*Extracted information*.
━━━━━━━━━━
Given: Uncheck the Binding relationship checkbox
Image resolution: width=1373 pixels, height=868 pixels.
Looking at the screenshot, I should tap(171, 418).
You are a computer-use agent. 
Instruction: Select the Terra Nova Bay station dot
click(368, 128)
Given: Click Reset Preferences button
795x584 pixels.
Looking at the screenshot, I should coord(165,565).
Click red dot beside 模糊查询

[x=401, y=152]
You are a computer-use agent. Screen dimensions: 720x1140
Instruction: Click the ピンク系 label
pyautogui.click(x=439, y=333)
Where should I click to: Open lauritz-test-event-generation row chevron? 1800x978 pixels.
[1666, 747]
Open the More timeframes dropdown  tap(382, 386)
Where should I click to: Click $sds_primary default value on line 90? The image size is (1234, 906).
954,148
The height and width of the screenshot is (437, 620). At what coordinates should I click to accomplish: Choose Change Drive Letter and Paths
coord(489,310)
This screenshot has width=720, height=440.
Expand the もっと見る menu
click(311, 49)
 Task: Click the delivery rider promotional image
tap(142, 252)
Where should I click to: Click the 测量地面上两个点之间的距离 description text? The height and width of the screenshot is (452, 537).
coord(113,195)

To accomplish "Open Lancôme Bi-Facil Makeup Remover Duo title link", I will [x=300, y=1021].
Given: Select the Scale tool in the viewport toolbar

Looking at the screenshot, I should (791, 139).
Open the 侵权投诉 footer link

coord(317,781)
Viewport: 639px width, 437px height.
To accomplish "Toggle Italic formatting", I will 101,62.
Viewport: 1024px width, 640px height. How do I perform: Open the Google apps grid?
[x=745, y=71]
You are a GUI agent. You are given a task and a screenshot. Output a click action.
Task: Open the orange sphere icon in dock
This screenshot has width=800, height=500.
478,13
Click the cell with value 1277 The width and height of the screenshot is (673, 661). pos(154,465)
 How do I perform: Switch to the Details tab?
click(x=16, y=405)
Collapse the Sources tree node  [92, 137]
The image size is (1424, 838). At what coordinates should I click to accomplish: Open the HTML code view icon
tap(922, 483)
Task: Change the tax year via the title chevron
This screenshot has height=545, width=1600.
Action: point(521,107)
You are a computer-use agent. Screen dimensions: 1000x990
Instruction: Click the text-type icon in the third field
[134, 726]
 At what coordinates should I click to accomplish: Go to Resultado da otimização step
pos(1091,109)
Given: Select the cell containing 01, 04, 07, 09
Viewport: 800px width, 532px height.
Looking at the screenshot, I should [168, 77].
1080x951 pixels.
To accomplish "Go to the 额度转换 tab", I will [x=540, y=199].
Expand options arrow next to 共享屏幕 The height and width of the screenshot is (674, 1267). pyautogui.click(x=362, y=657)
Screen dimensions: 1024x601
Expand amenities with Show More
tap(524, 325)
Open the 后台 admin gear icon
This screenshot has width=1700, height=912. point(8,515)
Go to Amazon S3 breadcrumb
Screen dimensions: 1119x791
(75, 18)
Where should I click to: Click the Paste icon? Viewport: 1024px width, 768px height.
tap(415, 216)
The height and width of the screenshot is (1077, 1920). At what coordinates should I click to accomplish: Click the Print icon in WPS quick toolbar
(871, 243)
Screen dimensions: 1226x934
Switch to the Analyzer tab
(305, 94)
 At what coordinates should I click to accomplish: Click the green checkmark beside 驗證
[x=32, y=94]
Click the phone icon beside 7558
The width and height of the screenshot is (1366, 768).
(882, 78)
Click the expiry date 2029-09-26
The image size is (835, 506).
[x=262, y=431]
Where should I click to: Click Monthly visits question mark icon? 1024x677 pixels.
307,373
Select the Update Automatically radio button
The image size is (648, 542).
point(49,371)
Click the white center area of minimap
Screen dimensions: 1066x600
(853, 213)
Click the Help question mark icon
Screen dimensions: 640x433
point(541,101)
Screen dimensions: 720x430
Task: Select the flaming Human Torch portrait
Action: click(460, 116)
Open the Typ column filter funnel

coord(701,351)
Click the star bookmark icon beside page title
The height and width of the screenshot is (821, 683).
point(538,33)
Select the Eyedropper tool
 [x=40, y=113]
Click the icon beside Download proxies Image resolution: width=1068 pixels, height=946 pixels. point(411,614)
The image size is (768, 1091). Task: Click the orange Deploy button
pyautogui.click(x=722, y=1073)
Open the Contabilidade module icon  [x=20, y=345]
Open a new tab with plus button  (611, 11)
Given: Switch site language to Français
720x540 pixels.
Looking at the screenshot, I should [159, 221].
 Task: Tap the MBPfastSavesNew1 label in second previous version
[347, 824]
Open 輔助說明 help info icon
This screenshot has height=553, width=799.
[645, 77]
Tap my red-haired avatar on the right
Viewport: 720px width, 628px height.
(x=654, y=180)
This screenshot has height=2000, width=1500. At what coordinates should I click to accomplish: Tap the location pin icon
━━━━━━━━━━
*What to do*. Write the entries out a second time. Match them exactly.

*Response to the exercise*.
Given: Uncheck the Binding relationship checkbox
Image resolution: width=1373 pixels, height=868 pixels.
Looking at the screenshot, I should tap(171, 418).
You are a computer-use agent. 
Instruction: Select the Terra Nova Bay station dot
click(368, 128)
Given: Click Reset Preferences button
795x584 pixels.
Looking at the screenshot, I should coord(165,565).
Click red dot beside 模糊查询

[x=401, y=152]
You are a computer-use agent. Screen dimensions: 720x1140
Instruction: Click the ピンク系 label
pyautogui.click(x=439, y=333)
Where should I click to: Open lauritz-test-event-generation row chevron? 1800x978 pixels.
[1666, 747]
Open the More timeframes dropdown  tap(382, 386)
Where should I click to: Click $sds_primary default value on line 90? The image size is (1234, 906).
954,148
The height and width of the screenshot is (437, 620). At what coordinates should I click to accomplish: Choose Change Drive Letter and Paths
coord(489,310)
This screenshot has width=720, height=440.
Expand the もっと見る menu
click(311, 49)
 Task: Click the delivery rider promotional image
tap(142, 252)
Where should I click to: Click the 测量地面上两个点之间的距离 description text? The height and width of the screenshot is (452, 537).
coord(113,195)

To accomplish "Open Lancôme Bi-Facil Makeup Remover Duo title link", I will [x=300, y=1021].
Given: Select the Scale tool in the viewport toolbar

Looking at the screenshot, I should (791, 139).
Open the 侵权投诉 footer link

coord(317,781)
Viewport: 639px width, 437px height.
To accomplish "Toggle Italic formatting", I will 101,62.
Viewport: 1024px width, 640px height. How do I perform: Open the Google apps grid?
[x=745, y=71]
You are a GUI agent. You are given a task and a screenshot. Output a click action.
Task: Open the orange sphere icon in dock
This screenshot has width=800, height=500.
478,13
Click the cell with value 1277 The width and height of the screenshot is (673, 661). pos(154,465)
 How do I perform: Switch to the Details tab?
click(x=16, y=405)
Collapse the Sources tree node  [92, 137]
The image size is (1424, 838). At what coordinates should I click to accomplish: Open the HTML code view icon
tap(922, 483)
Task: Change the tax year via the title chevron
This screenshot has height=545, width=1600.
Action: point(521,107)
You are a computer-use agent. Screen dimensions: 1000x990
Instruction: Click the text-type icon in the third field
[134, 726]
 At what coordinates should I click to accomplish: Go to Resultado da otimização step
pos(1091,109)
Given: Select the cell containing 01, 04, 07, 09
Viewport: 800px width, 532px height.
Looking at the screenshot, I should [168, 77].
1080x951 pixels.
To accomplish "Go to the 额度转换 tab", I will [x=540, y=199].
Expand options arrow next to 共享屏幕 The height and width of the screenshot is (674, 1267). pyautogui.click(x=362, y=657)
Screen dimensions: 1024x601
Expand amenities with Show More
tap(524, 325)
Open the 后台 admin gear icon
This screenshot has width=1700, height=912. point(8,515)
Go to Amazon S3 breadcrumb
Screen dimensions: 1119x791
(75, 18)
Where should I click to: Click the Paste icon? Viewport: 1024px width, 768px height.
tap(415, 216)
The height and width of the screenshot is (1077, 1920). At what coordinates should I click to accomplish: Click the Print icon in WPS quick toolbar
(871, 243)
Screen dimensions: 1226x934
Switch to the Analyzer tab
(305, 94)
 At what coordinates should I click to accomplish: Click the green checkmark beside 驗證
[x=32, y=94]
Click the phone icon beside 7558
The width and height of the screenshot is (1366, 768).
(882, 78)
Click the expiry date 2029-09-26
The image size is (835, 506).
[x=262, y=431]
Where should I click to: Click Monthly visits question mark icon? 1024x677 pixels.
307,373
Select the Update Automatically radio button
The image size is (648, 542).
point(49,371)
Click the white center area of minimap
Screen dimensions: 1066x600
(853, 213)
Click the Help question mark icon
Screen dimensions: 640x433
point(541,101)
Screen dimensions: 720x430
Task: Select the flaming Human Torch portrait
Action: click(460, 116)
Open the Typ column filter funnel

coord(701,351)
Click the star bookmark icon beside page title
The height and width of the screenshot is (821, 683).
point(538,33)
Select the Eyedropper tool
 [x=40, y=113]
Click the icon beside Download proxies Image resolution: width=1068 pixels, height=946 pixels. point(411,614)
The image size is (768, 1091). Task: Click the orange Deploy button
pyautogui.click(x=722, y=1073)
Open the Contabilidade module icon  [x=20, y=345]
Open a new tab with plus button  (611, 11)
Given: Switch site language to Français
720x540 pixels.
Looking at the screenshot, I should [159, 221].
 Task: Tap the MBPfastSavesNew1 label in second previous version
[347, 824]
Open 輔助說明 help info icon
This screenshot has height=553, width=799.
[645, 77]
Tap my red-haired avatar on the right
Viewport: 720px width, 628px height.
(x=654, y=180)
This screenshot has height=2000, width=1500. At what coordinates should I click to accomplish: Tap the location pin icon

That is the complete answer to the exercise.